Sweet tap-dancing Christ, NORWEGIAN WOOD really is the most boring, self-indulgent, opaque, pointless film I have seen in a long time. I didn't care about any of the characters. I didn't find any of their actions authentic. I didn't understand any of their motivations. All that was left was a series of ponderous still shots and a fascinating soundtrack by Jonny Greenwood.

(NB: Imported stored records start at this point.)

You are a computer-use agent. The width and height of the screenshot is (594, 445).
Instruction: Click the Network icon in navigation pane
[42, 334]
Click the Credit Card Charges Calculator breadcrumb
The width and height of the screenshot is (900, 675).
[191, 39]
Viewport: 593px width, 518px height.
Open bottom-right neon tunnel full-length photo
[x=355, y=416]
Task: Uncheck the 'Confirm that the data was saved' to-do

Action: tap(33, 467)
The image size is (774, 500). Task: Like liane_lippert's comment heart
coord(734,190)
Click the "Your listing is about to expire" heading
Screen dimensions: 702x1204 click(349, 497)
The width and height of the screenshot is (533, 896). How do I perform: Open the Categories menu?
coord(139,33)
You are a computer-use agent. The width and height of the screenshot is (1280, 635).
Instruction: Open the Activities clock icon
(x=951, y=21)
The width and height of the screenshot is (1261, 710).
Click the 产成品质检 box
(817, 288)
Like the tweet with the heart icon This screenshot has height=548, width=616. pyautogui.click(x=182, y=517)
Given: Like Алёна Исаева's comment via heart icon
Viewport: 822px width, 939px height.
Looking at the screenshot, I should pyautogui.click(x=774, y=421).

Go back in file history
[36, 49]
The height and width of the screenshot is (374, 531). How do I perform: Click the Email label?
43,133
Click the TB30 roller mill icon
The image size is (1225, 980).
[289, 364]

Not having read the widely acclaimed and popular Murukami novel, all I can judge is what the movie gives me. And from what I can tell the story is basically about a boy called Toru (Kenichi Matsuyama), whose best friend committed suicide in high school. A few years later he's at college in Tokyo in the 60s and meets the best friend's ex girlfriend Naoko (Rinko Kikuchi). They start hanging out, maybe to rekindle memories of the dead boy - they fuck - and this precipitates a nervous breakdown for the girl, who goes off to a rural sanitarium where she share s a room with another patient called Reiko (Reika Kirishima), who will later throw herself at Toru. Toru continues to believe he is in love with Naoko but starts hanging out with Midori (Kiki Mizuhara), a pretty flirtatious student who apparently already has a boyfriend. Her easy sexual banter contrasts strongly with Naoko's frigidity.
But of course, this is pop psychology 101. Toru clearly has issues. He's wandering through life passively falling in with any girl who toys with him - bland and banal and acted upon. The three girls he fucks might seem superficially different but they are all essentially the same - emotionally unavailable and inordinately needy. This could have made for a fascinating psycho-sexual drama, and I suspect that's what the novel delivers. But given the opacity and lack of interiority shown in the movie, what we get is an truly uninteresting, banal story: a plastic hero and his three emotionally needy, unavailable women.
What this film needs is a sense of humour. It also needs to offer us some explanations of why people do what they do. It needs to be firmly embedded in its time and place. Beyond some period costumes and a particularly cheesy use of the Beatles' song, I want to know why students are marching - to feel more of the sixties vibe. And, most of all, what this film needs is a sense of interiority - of Toru's emotional journey through various love affairs toward maturity. It lacks any kind of beating, bleeding centre that might elicit our empathy, let alone sympathy.
NORWEGIAN WOOD played Venice and Toronto 2010 and was released last year in Japan, South Korea, Taiwan, Russia, Vietnam and Hong Kong. It was released earlier this year in the Netherlands and the Netherlands. It is currently on release in Thailand and the UK. It opens this weekend in Sweden; on April 14th in Singapore; on April 21st in Hungary; and on July 7th in Germany.